In deze huurzaak, behandeld door de Rechtbank Rotterdam, heeft de kantonrechter op 11 mei 2023 uitspraak gedaan in een geschil tussen Stichting Woonbron en een huurder, aangeduid als [gedaagde01]. De zaak betreft een langdurige burenruzie en geluidsoverlast die heeft geleid tot de eis van Woonbron om de huurovereenkomst te ontbinden en de huurder te veroordelen tot ontruiming van de woning. De procedure begon met een dagvaarding op 16 augustus 2022, gevolgd door een mondelinge behandeling op 17 januari 2023. Ondanks pogingen tot een minnelijke regeling, zijn partijen er niet in geslaagd om tot een oplossing te komen.
De feiten van de zaak tonen aan dat er sinds 2014/2015 een conflict bestaat tussen [gedaagde01] en haar buren, met meerdere meldingen van overlast en aangiftes bij de politie. Woonbron heeft geluidsmetingen laten uitvoeren, waaruit blijkt dat er sprake is van ontoelaatbare geluidshinder vanuit de woning van [gedaagde01]. De kantonrechter concludeert dat [gedaagde01] in ernstige mate tekort is geschoten in haar verplichtingen als huurder, wat heeft geleid tot de beslissing om de huurovereenkomst te ontbinden.

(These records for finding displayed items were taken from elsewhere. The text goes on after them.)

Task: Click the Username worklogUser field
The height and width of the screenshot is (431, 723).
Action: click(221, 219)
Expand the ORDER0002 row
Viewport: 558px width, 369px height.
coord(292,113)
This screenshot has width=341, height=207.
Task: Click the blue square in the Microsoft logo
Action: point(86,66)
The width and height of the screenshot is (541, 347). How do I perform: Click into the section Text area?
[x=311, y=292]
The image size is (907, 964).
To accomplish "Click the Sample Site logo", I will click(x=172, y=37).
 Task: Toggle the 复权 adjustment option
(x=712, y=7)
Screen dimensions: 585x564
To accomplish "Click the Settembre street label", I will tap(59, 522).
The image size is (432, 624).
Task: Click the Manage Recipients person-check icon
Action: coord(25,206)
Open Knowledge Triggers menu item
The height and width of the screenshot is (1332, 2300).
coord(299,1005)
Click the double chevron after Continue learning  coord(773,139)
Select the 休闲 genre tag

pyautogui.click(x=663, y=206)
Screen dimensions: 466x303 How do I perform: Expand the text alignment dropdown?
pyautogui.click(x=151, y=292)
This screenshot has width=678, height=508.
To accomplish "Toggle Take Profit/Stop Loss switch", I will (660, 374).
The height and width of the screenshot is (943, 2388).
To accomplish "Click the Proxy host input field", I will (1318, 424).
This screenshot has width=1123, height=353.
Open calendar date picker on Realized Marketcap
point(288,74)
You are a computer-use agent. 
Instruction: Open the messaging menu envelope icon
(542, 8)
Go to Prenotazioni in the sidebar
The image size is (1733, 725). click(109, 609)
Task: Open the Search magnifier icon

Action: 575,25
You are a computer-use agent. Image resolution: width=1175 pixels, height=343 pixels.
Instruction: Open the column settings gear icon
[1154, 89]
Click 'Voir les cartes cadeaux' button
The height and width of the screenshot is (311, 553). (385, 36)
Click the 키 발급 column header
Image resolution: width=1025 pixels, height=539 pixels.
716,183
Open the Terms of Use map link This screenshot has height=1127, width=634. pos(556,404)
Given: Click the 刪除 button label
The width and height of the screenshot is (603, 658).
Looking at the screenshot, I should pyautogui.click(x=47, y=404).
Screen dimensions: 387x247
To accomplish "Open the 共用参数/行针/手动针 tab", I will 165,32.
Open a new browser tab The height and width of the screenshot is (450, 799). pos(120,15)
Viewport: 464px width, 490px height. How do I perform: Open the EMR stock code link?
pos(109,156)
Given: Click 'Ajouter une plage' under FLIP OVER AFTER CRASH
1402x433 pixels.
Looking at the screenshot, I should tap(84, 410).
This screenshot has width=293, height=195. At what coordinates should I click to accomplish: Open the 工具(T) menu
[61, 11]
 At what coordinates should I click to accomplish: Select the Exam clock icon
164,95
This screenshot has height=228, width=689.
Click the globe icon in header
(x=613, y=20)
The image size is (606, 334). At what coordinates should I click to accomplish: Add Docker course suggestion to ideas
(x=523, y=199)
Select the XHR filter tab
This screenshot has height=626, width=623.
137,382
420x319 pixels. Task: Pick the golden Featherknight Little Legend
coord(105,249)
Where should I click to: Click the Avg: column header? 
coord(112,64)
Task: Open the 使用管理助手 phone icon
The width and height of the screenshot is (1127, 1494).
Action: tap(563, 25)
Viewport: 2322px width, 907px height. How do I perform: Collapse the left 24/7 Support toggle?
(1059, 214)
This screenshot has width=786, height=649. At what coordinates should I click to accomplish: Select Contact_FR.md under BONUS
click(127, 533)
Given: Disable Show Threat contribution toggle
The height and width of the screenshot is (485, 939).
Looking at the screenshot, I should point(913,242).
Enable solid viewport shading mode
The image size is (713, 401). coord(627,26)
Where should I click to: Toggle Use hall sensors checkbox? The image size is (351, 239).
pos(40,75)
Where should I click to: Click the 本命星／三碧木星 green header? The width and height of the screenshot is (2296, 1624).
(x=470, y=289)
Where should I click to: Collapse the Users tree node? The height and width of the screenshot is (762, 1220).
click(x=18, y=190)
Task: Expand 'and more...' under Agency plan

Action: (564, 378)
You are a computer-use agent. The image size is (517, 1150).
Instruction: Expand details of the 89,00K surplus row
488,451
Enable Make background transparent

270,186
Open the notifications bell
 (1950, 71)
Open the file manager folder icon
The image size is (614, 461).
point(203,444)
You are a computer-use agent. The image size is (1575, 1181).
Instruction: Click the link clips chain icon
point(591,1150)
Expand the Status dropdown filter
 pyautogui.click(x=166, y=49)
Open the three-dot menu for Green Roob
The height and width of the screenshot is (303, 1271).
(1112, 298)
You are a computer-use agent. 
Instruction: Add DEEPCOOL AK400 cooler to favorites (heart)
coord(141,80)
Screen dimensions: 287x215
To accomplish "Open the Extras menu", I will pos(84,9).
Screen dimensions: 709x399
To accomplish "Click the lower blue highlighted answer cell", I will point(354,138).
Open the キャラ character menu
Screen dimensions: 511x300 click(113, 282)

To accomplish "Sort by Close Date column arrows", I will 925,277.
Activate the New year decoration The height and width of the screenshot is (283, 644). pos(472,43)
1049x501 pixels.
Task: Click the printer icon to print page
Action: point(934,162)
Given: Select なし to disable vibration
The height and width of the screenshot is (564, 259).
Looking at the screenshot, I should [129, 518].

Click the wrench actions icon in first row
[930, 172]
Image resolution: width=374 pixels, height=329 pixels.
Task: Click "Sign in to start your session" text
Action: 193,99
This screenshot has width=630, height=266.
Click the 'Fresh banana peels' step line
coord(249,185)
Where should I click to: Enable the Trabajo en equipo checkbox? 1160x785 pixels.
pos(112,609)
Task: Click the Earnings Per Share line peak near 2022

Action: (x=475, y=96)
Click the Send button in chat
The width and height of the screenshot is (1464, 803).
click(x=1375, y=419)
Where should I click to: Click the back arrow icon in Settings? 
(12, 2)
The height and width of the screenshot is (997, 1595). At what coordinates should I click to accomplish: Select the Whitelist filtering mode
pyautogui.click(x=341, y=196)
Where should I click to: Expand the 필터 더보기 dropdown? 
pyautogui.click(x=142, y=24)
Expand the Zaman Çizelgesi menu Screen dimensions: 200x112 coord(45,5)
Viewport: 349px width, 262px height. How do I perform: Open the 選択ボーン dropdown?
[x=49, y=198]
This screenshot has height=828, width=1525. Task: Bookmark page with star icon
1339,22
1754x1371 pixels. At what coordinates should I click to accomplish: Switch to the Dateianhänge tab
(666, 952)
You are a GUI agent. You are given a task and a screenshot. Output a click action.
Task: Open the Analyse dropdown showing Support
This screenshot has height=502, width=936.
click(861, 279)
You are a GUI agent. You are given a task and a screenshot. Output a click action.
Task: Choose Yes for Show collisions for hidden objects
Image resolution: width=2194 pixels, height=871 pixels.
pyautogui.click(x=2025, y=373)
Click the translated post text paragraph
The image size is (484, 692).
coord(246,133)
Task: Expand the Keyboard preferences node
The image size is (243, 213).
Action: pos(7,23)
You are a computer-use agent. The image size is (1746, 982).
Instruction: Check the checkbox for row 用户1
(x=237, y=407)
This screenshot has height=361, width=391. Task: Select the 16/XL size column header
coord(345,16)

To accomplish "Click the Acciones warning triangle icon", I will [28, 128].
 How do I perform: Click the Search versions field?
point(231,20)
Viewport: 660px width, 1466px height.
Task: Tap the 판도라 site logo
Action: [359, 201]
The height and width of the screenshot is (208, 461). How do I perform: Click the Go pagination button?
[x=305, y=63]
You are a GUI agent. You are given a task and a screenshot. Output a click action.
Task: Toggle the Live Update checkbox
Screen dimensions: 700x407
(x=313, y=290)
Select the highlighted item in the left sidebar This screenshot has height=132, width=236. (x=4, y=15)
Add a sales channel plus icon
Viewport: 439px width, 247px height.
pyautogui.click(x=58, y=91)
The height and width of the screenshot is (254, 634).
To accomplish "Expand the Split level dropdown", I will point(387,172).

De rechter heeft bepaald dat [gedaagde01] de woning binnen veertien dagen na het vonnis moet ontruimen en dat zij de proceskosten moet vergoeden. Het vonnis is uitvoerbaar bij voorraad verklaard, wat betekent dat de beslissing onmiddellijk moet worden uitgevoerd, ongeacht eventuele rechtsmiddelen die [gedaagde01] zou kunnen aanwenden. De uitspraak benadrukt de verantwoordelijkheden van huurders om overlast voor omwonenden te voorkomen en de gevolgen van herhaaldelijk niet-nakomen van deze verplichtingen.